TUTTI A CASA, INCOGNITA STAGIONALI
“Riceviamo ogni giorno il grido d’aiuto dei nostri associati, tra loro ci sono famiglie intere impegnate nei ristoranti o nei catering rimaste senza lavoro e senza soldi, 400mila lavoratori stagionali sono restati a casa senza alcuna prospettiva di guadagno - prosegue Pozzullo - gli affitti continuano ad essere pretesi dai proprietari dei locali, le tasse finora sospese a breve verranno comunque pagate mentre nessuna certezza ci è stata fornita per il futuro: è stata concessa la cassa integrazione, ma i fondi non sono ancora arrivati, così come i tanto promessi aiuti economici alle imprese.
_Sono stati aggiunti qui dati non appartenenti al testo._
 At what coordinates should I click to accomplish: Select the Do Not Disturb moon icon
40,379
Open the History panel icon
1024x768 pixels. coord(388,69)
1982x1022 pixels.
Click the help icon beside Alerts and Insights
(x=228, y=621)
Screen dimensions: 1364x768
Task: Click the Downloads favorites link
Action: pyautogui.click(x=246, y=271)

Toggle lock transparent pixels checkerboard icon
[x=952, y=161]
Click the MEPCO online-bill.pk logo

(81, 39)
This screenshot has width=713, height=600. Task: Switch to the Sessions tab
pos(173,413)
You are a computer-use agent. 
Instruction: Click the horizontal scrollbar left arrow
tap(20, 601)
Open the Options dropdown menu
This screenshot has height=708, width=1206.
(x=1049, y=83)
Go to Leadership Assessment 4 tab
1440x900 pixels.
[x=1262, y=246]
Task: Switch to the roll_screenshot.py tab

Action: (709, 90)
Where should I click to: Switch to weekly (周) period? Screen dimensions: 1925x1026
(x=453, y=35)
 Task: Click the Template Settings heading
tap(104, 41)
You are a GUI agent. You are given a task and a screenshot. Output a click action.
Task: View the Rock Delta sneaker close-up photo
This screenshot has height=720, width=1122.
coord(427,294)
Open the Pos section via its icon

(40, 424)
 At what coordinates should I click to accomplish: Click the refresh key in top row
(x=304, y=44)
Chiediamo che venga imposta la sospensione o almeno la riduzione degli affitti per i mesi di inattività, così come il rinvio e la riduzione dei versamenti delle imposte, di trovare insieme e presto le soluzioni più efficaci per non far collassare ristorazione e ospitalità”.
ASPORTO NON BASTA, PIÙ COSTI CHE VANTAGGI
Intanto molti ristoratori in questa fase hanno optato per la soluzione di cibo da asporto, cosa che dal 4 maggio si potrà fare in tutte le regioni. “È chiaro che dipende dove è allocato il ristorante, ad alcuni può servire per esempio se vicino agli uffici - continua Pozzullo – per altri invece il rischio è che ci siano più costi che incassi. Certo non è che sia la soluzione dei problemi, serve un po’ per dare fiducia al ristoratore, per farlo sentire vivo. Ma è chiaro che così non si può andare avanti, se non ci sono le condizioni il ristoratore sceglierà di non aprire e la Fipe dice che circa il 40% non riuscirà a sopportare questo carico, tra tasse nazionali e comunali. Qui non abbiamo nessuna prospettiva e abbiamo bisogno di liquidità vera per poter campare”.